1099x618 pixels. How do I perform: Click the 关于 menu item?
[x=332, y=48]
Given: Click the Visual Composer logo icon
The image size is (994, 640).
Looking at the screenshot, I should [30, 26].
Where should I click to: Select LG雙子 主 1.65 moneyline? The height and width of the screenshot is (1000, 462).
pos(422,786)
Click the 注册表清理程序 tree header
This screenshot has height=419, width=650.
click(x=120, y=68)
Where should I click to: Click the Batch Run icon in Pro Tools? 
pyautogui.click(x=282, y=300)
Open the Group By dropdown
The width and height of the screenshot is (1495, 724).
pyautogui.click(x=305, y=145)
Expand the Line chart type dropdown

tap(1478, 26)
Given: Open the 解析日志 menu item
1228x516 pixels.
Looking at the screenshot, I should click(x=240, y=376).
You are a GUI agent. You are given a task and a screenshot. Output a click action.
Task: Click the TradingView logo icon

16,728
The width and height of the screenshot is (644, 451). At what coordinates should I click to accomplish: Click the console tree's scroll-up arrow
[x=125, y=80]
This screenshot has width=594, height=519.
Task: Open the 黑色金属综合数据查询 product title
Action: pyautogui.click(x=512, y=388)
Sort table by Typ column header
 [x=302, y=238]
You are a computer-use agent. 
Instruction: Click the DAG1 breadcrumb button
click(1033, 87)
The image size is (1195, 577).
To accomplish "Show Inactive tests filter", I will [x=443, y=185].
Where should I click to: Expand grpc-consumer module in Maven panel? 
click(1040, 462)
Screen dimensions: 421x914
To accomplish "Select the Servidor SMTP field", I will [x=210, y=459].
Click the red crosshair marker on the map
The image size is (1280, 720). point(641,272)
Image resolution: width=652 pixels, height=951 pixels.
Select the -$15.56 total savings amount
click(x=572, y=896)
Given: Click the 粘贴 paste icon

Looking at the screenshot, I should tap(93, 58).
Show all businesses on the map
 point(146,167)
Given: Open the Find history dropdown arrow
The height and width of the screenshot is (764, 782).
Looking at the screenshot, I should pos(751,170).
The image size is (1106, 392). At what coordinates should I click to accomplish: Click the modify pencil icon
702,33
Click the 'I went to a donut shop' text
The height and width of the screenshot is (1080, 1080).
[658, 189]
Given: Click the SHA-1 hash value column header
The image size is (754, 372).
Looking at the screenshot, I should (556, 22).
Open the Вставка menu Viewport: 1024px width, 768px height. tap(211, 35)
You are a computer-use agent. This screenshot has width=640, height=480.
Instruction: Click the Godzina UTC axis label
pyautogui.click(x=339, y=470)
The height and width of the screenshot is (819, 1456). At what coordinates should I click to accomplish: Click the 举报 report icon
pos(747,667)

# Exercise directions
State how many lines of the records above contain the word "will", giving only that number.

# Written solution
2